→ **Passage given**:
>> BEGIN
Statalist


[Date Prev][Date Next][Thread Prev][Thread Next][Date index][Thread index]

st: RE: how to deal with categories?


From   "Martin Weiss" <martin.weiss@uni-tuebingen.de>
To   <statalist@hsphsun2.harvard.edu>
Subject   st: RE: how to deal with categories?
Date   Tue, 3 Jun 2008 14:56:05 +0200

Regarding 1., it is hard to see why you let dummies eat up your degrees of
freedom when you have a continuous variable "income" which -regress-
accepts. The fact that there is no upper limit for income does not render it
invalid as a covariate. Just include income itself without further ado (pun
intended :-) ).

Regarding 2., take a look at -h extended_fcn- to extract variable labels and
the like. Other listers may have more elaborate advice...


Martin Weiss
_________________________________________________________________

Diplom-Kaufmann Martin Weiss
Mohlstrasse 36
Room 415
72074 Tuebingen
Germany

Fon: 0049-7071-2978184

Home: http://www.wiwi.uni-tuebingen.de/cms/index.php?id=1130

Publications: http://www.wiwi.uni-tuebingen.de/cms/index.php?id=1131

SSRN: http://papers.ssrn.com/sol3/cf_dev/AbsByAuth.cfm?per_id=669945


-----Original Message-----
From: owner-statalist@hsphsun2.harvard.edu
[mailto:owner-statalist@hsphsun2.harvard.edu] On Behalf Of Andrea Bennett
Sent: Tuesday, June 03, 2008 2:40 PM
To: statalist@hsphsun2.harvard.edu
Subject: st: how to deal with categories?

Dear all,

Right now I am wondering what is the better way to deal with  
categorical information.

1.
>> END
→ **Data lines**:
>> BEGIN
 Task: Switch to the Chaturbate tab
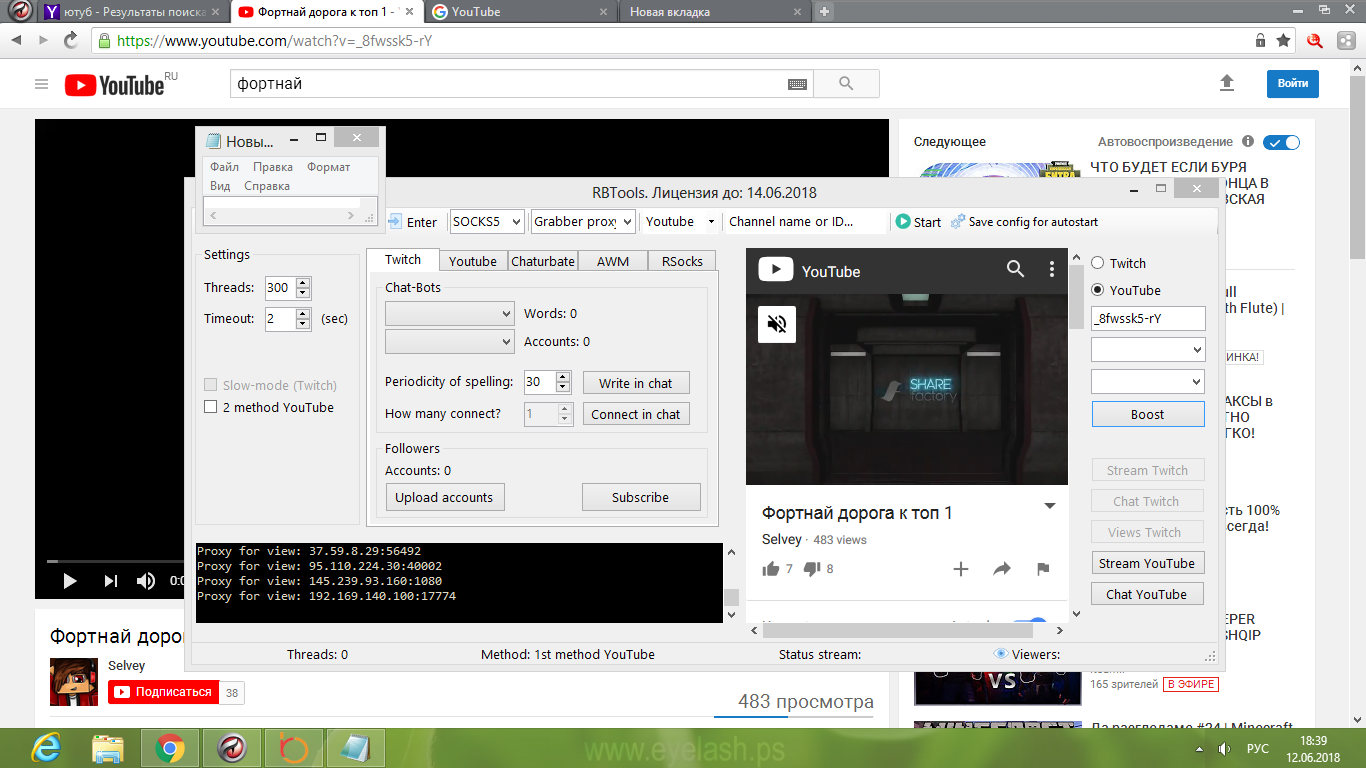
>> END
→ **Tasks and exercises**:
**A.** Answer these questions about the Statalist post on handling categories:
(i) Which continuous variable does Martin Weiss say -regress- accepts?
(ii) Which help entry does he point to for extracting variable labels?
(iii) What room number appears in his address?
**B.** Revise the Statalist post on handling categories by giving it again, starting with "Date   Tue, 3" and going on through "intended :-) ).", with "covariate" replaced by "predictor".
**C.** Proceed with the Statalist thread on dealing with categorical information from where it stops.
The data is not needed here.

→ **Task-by-task results**:
**A.**
(i) Income
(ii) -h extended_fcn-
(iii) Room 415

**B.**
Date   Tue, 3 Jun 2008 14:56:05 +0200

Regarding 1., it is hard to see why you let dummies eat up your degrees of
freedom when you have a continuous variable "income" which -regress-
accepts. The fact that there is no upper limit for income does not render it
invalid as a predictor. Just include income itself without further ado (pun
intended :-) ).

**C.**
What is about the best way to implement income groups into a  
regression? E.g. as income has (usually) no upper limits, I tend to  
generate an interaction term (dummy==1) if the individual is in the  
highest income category (0 if else). Further, am I right in the  
assumption that building categories is usually not sensible when the  
number of observations is high? One issue I face is that very young  
adults and very old adults are under-represented in the dataset  
(meaning, not that many unique observations for these groups, sample  
itself is good). Is there a rule of thumb what would be better,  
building categories for all age-classes (increasing observations in  
young/old group) or do not build classes at all (having more detailed  
info)? It's clearly a trade-off but maybe there's some advice. I tend  
not to use categories here, also because age-squared might be  
important to have at hand, later.

2.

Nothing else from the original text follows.